TEXT EXTRACT:
- - -

Wednesday, November 28, 2007

PCSO Steve?

Was floating round the guardian unlimited comment is free website as I occasionally do and nearly fell off my chair when I noted PCSO Steve is a contributor! Whether or not the guardian's PCSO Steve is the one and the same as the Met's PCSO Steve is a different story, and whether the Met PCSO Steve is aware someone has nicked his name is one for the Met's Professional Should-Have-Better-Things-To-Do-With-My-Time Unit to investigate.

I ought to clarify he is an author, not a commenteer like myself.

The age old post that I have regarding PCSO uniform- that continues to attract hits from google searches- is the subject of his most recent post.

He comments, in apparent contradiction to what happens when police officers go beyond their training and call of duty (reference Totally Un PC), that PCSOs often get commendations for such. That and they are the centre of neighbourhood policing.... hum...

Thought you might like to know. I will keep an eye out!

For my previous musings on the rights and wrongs of PCSO's, click on the "PCSO's" label on the sidebar, or click here

Monday, November 26, 2007

Too late for a lecture

I look at the scene. We couldn't get close enough to be sure anyone was in it until the fire brigade had been at it for a while damping it down. But even with the heat and the force of the crash, there's still an unmistakable outline in the charred, melted cabin.

I look back down the road . I've heard the accounts from the witnesses who don't know whether to be angry or sad, and just stand there continually rubbing their eyes and running their hands across their head. His friend is just up the road, customised car with aftermarket alloys now sat quietly by the side verge. He saw what happened in his mirror and turned round, but too late to help. There are small pools on the carriageway from where he's thrown up.

I can picture the last moments. What was a bit of "fun", a quiet road with no-one else seemingly around. A friend in the car next to you, having a bit of a race up the road to see who's got the faster car off from the roundabout. You've got dads car, you know its a good one. You've had a good night, no drinking involved, you never do that. You're feeling good. Can't lose.

Except that that gentle curving bend isn't so gentle when you get up to speed. That traffic island you didn't see round the bend is coming up quick, bloody quick. But the road is wet. Suddenly at this speed with heavy panicked braking and slipperiness the road camber plays a crucial part. You're on the wrong side of the road. That slight slope engineered into the tarmac is now a deadly factor in the laws of friction and physics.

The back end's gone. This suddenly isn't fun any more. You're off the tarmac. Onto wet, slippy grass. Don't matter what you do with the steering wheel now.

You look up and have just enough time to take one last sharp breath in as you realise that its all gone so terribly, terribly wrong.

Not a single panel of the car is left untwisted or buckled. Parts of the car are spread over dozens maybe hundreds of yards. The fuel tank is split open and with a disintegrating red hot engine all around the spark is soon a consuming fire.

- - -

GIVEN DATA:
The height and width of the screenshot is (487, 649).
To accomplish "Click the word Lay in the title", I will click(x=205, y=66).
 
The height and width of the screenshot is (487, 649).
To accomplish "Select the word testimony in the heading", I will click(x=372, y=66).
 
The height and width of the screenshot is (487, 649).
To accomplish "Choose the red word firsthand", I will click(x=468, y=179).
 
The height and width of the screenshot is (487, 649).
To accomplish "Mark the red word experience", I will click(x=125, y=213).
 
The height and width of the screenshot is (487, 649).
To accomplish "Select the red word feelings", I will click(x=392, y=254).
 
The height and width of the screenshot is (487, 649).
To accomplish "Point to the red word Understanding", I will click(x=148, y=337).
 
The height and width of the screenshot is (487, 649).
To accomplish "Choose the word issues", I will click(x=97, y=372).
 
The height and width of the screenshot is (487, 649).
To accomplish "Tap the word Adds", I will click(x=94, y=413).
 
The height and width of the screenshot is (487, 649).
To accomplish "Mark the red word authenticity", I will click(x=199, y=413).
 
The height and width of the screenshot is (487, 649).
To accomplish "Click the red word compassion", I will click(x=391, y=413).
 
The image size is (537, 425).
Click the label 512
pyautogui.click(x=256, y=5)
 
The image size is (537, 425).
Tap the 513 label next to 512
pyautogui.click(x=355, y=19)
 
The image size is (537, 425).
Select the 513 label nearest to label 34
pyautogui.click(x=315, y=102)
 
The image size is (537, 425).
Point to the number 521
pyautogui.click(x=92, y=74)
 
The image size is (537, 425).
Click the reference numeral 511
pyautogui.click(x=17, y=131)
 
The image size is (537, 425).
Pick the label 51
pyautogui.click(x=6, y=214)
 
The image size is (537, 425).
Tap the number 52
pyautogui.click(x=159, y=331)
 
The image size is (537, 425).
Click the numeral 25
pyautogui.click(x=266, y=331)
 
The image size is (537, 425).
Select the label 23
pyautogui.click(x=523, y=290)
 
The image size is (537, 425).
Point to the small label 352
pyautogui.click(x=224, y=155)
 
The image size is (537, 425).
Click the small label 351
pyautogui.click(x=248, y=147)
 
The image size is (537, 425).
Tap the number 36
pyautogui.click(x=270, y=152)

- - -

OBJECTIVE 1: Decide whether each statement agrees with the blog posts: (a) the driver in the crash had been drinking; (b) the friend saw the crash in his mirror; (c) PCSO Steve is a commenter on the website rather than an author. For each, answer yes or no and quote the deciding words of the blog posts.
OBJECTIVE 2: Reproduce the part of the records that opens with their first line and closes with the line containing "will click(x=372, y=66).", including both of those lines.
The blog posts and the records are unrelated.

FULL OUTPUT 1:
(a) No: "no drinking involved, you never do that."
(b) Yes: "He saw what happened in his mirror and turned round"
(c) No: "he is an author, not a commenteer like myself."

FULL OUTPUT 2:
The height and width of the screenshot is (487, 649).
To accomplish "Click the word Lay in the title", I will click(x=205, y=66).
 
The height and width of the screenshot is (487, 649).
To accomplish "Select the word testimony in the heading", I will click(x=372, y=66).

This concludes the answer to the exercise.